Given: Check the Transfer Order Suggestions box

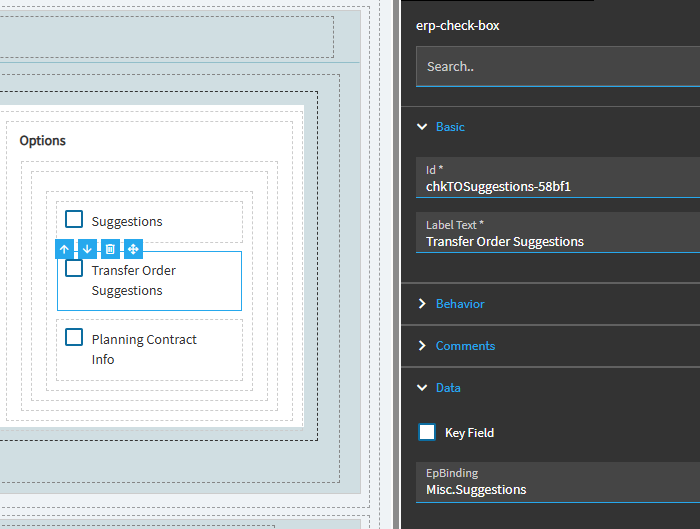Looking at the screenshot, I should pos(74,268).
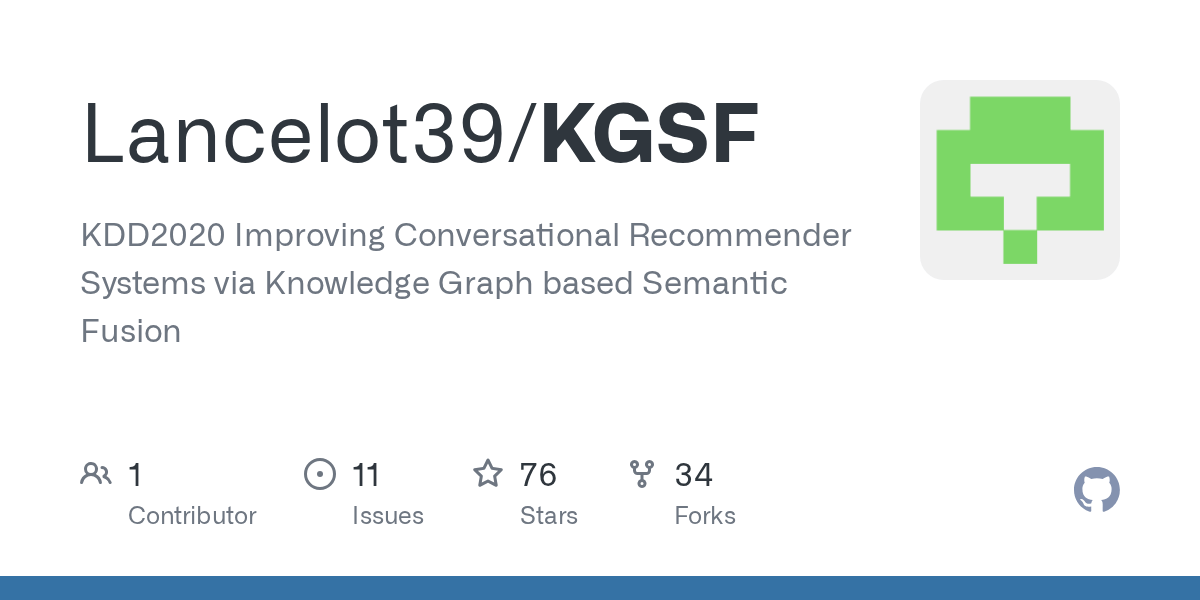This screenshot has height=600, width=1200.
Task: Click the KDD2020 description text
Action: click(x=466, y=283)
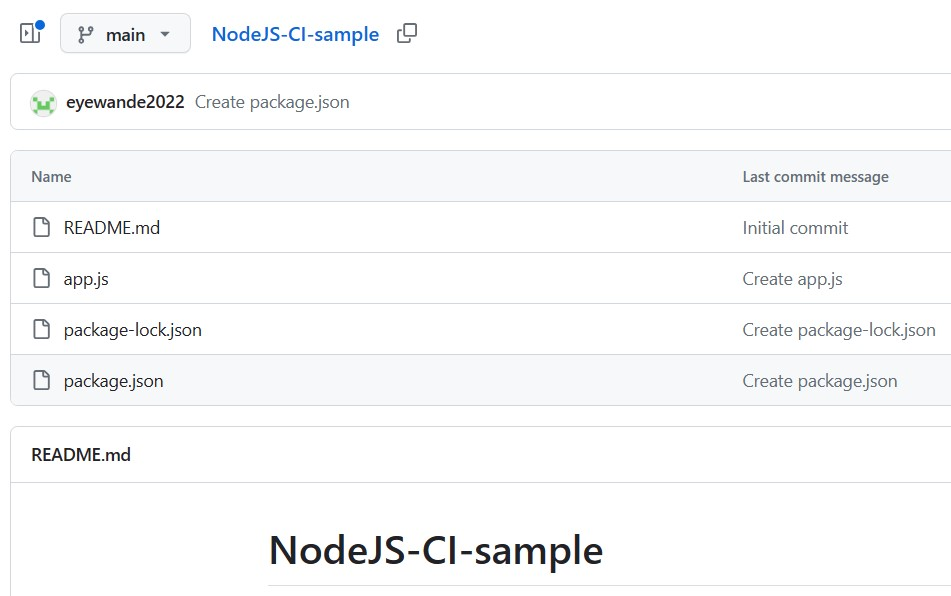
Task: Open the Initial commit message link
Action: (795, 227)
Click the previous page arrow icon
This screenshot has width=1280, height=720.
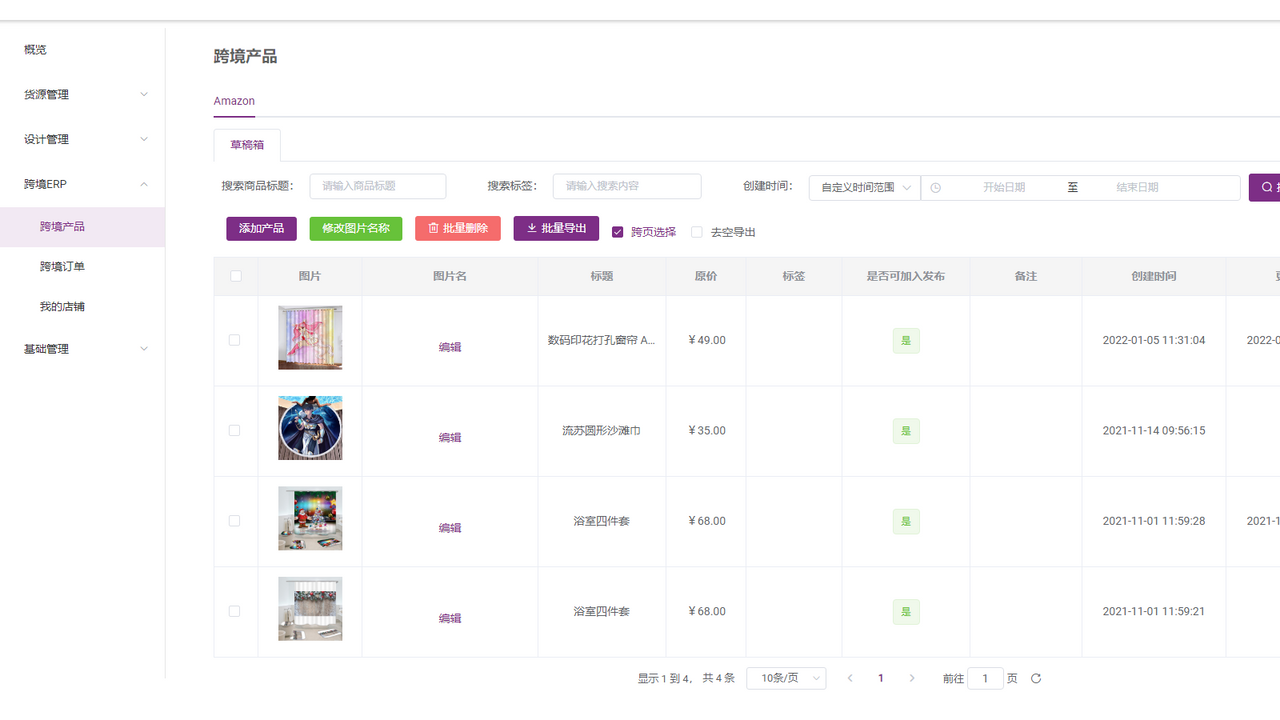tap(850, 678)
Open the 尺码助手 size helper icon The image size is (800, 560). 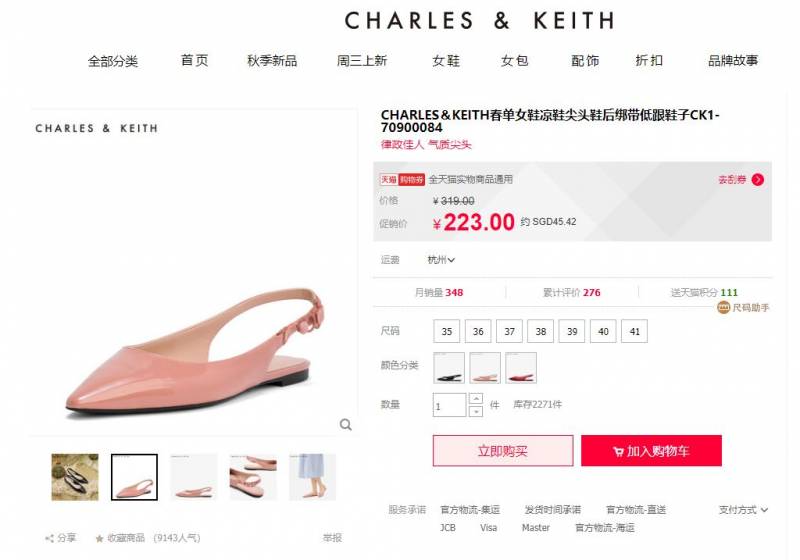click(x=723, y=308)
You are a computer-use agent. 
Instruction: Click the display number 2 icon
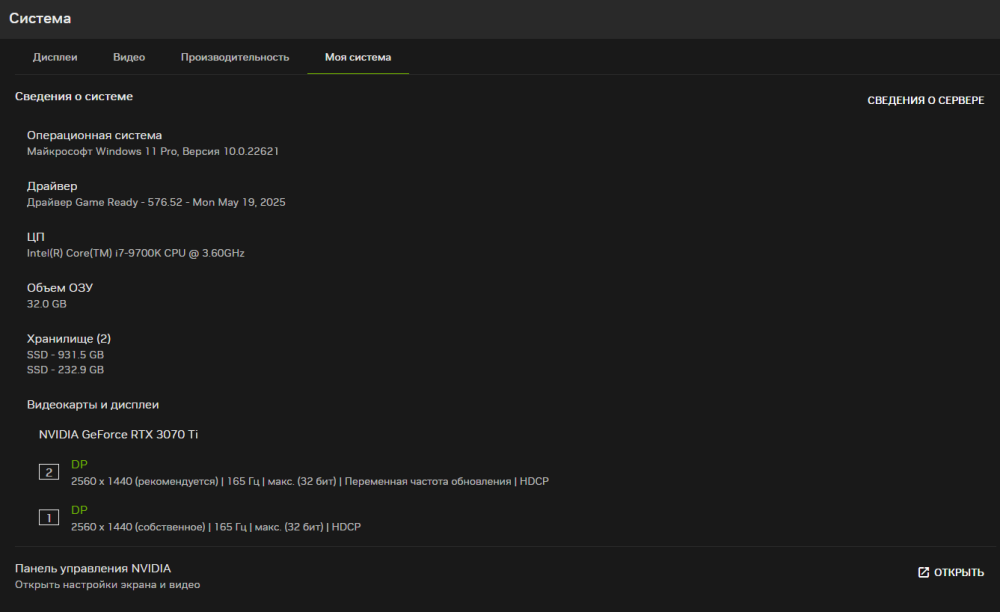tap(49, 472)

What you will do
The first line of the entries, the line containing "Click the previous page arrow icon", and every line between them are to be output exactly; pictures are not.

The completed task
Given: Check the Transfer Order Suggestions box

Looking at the screenshot, I should pos(74,268).
This screenshot has height=600, width=1200.
Task: Click the KDD2020 description text
Action: click(x=466, y=283)
Task: Open the Initial commit message link
Action: (795, 227)
Click the previous page arrow icon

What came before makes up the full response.